--- START ---
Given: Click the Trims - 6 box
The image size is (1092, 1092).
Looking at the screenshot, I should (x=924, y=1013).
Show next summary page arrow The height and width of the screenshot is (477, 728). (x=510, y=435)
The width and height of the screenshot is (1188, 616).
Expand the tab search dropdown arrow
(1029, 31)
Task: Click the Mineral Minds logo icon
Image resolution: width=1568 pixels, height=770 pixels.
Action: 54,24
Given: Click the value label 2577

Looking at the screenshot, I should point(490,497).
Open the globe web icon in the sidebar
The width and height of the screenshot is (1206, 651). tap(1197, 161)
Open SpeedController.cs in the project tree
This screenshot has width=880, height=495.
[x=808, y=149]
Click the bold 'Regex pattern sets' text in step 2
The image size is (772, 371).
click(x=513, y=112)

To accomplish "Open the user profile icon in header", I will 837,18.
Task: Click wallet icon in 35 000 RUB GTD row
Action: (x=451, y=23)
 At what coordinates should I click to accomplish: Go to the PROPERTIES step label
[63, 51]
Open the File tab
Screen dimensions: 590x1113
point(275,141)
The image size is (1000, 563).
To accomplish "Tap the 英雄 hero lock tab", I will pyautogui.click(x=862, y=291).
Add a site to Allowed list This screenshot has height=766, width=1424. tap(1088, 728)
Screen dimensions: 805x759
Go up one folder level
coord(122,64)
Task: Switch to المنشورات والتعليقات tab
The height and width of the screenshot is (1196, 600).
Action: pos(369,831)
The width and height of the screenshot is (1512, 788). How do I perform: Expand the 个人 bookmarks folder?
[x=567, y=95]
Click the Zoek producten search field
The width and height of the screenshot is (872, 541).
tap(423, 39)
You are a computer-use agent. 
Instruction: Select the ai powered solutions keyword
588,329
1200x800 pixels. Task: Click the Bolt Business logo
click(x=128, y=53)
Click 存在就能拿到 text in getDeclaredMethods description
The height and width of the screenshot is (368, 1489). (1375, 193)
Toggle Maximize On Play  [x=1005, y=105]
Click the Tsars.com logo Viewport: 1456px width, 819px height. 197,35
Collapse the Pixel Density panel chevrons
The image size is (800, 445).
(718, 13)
--- END ---
=== AIM OF THE EXERCISE ===
The reply is to be an exact repeat of the records above.

=== EXPECTED ANSWER ===
Given: Click the Trims - 6 box
The image size is (1092, 1092).
Looking at the screenshot, I should (x=924, y=1013).
Show next summary page arrow The height and width of the screenshot is (477, 728). (x=510, y=435)
The width and height of the screenshot is (1188, 616).
Expand the tab search dropdown arrow
(1029, 31)
Task: Click the Mineral Minds logo icon
Image resolution: width=1568 pixels, height=770 pixels.
Action: 54,24
Given: Click the value label 2577

Looking at the screenshot, I should point(490,497).
Open the globe web icon in the sidebar
The width and height of the screenshot is (1206, 651). tap(1197, 161)
Open SpeedController.cs in the project tree
This screenshot has width=880, height=495.
[x=808, y=149]
Click the bold 'Regex pattern sets' text in step 2
The image size is (772, 371).
click(x=513, y=112)

To accomplish "Open the user profile icon in header", I will 837,18.
Task: Click wallet icon in 35 000 RUB GTD row
Action: (x=451, y=23)
 At what coordinates should I click to accomplish: Go to the PROPERTIES step label
[63, 51]
Open the File tab
Screen dimensions: 590x1113
point(275,141)
The image size is (1000, 563).
To accomplish "Tap the 英雄 hero lock tab", I will pyautogui.click(x=862, y=291).
Add a site to Allowed list This screenshot has height=766, width=1424. tap(1088, 728)
Screen dimensions: 805x759
Go up one folder level
coord(122,64)
Task: Switch to المنشورات والتعليقات tab
The height and width of the screenshot is (1196, 600).
Action: pos(369,831)
The width and height of the screenshot is (1512, 788). How do I perform: Expand the 个人 bookmarks folder?
[x=567, y=95]
Click the Zoek producten search field
The width and height of the screenshot is (872, 541).
tap(423, 39)
You are a computer-use agent. 
Instruction: Select the ai powered solutions keyword
588,329
1200x800 pixels. Task: Click the Bolt Business logo
click(x=128, y=53)
Click 存在就能拿到 text in getDeclaredMethods description
The height and width of the screenshot is (368, 1489). (1375, 193)
Toggle Maximize On Play  [x=1005, y=105]
Click the Tsars.com logo Viewport: 1456px width, 819px height. 197,35
Collapse the Pixel Density panel chevrons
The image size is (800, 445).
(718, 13)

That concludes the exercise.